Verilen metin -
Hem bu zamana pek yakın, Hüsrev in, kendi adetine muhalif, benim vefatıma dair bir iki mektubunda, iki üç gün ömür gibi tabirlerle ecelime işaretleri, bir parça beni müteessir etti. Acaba ben gidiyorum diye endişe ettim.
Hem bu aynı hengamlarda, en ziyade hayat-ı dünyeviyedeki vazifemi düşünüp vefatımdan sonra şakirtler bu dehşetli zamanda benim bedelime de o vazifeyi yapacaklar mı diye çok merak ederken, birden Denizli, Milas, Isparta, İnebolu, ümidimin yüz derece fevkinde ve öyle bir sahabetkarane ve iltizam-perverane o vazifeye koşup başkaları da ve muallim ve alimleri koşturdular ki, beni hayret hayret içinde bıraktılar.
Elhasıl: Bu beş cihetteki tevafuk, zahir bir keramet-i Nuriyedir.
Kardeşlerim, merak etmeyiniz, Cevşen ve Evrad-ı Bahaiye bu defa dahi o dehşetli zehrin tehlikesine galebe etti. Tehlike devresi geçti, fakat hastalık devam ediyor.

Veri bölümü -
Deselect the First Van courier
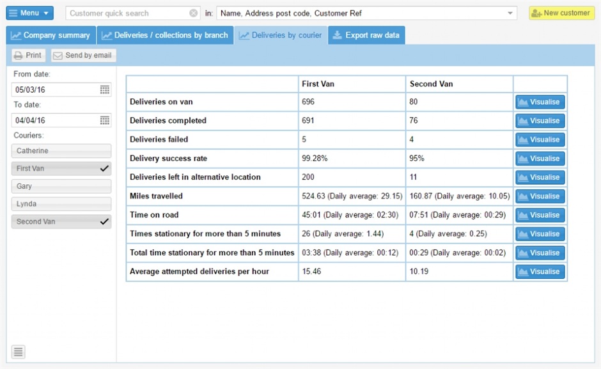The width and height of the screenshot is (601, 369). click(61, 169)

Yazılı alıştırma - Yukarıdaki verilen metinde "Hem bu zamana" sözleriyle başlayıp "bir keramet-i Nuriyedir." sözleriyle biten bölümü hiçbir değişiklik yapmadan alıntılayın.

Görev cevabı -
Hem bu zamana pek yakın, Hüsrev in, kendi adetine muhalif, benim vefatıma dair bir iki mektubunda, iki üç gün ömür gibi tabirlerle ecelime işaretleri, bir parça beni müteessir etti. Acaba ben gidiyorum diye endişe ettim.
Hem bu aynı hengamlarda, en ziyade hayat-ı dünyeviyedeki vazifemi düşünüp vefatımdan sonra şakirtler bu dehşetli zamanda benim bedelime de o vazifeyi yapacaklar mı diye çok merak ederken, birden Denizli, Milas, Isparta, İnebolu, ümidimin yüz derece fevkinde ve öyle bir sahabetkarane ve iltizam-perverane o vazifeye koşup başkaları da ve muallim ve alimleri koşturdular ki, beni hayret hayret içinde bıraktılar.
Elhasıl: Bu beş cihetteki tevafuk, zahir bir keramet-i Nuriyedir.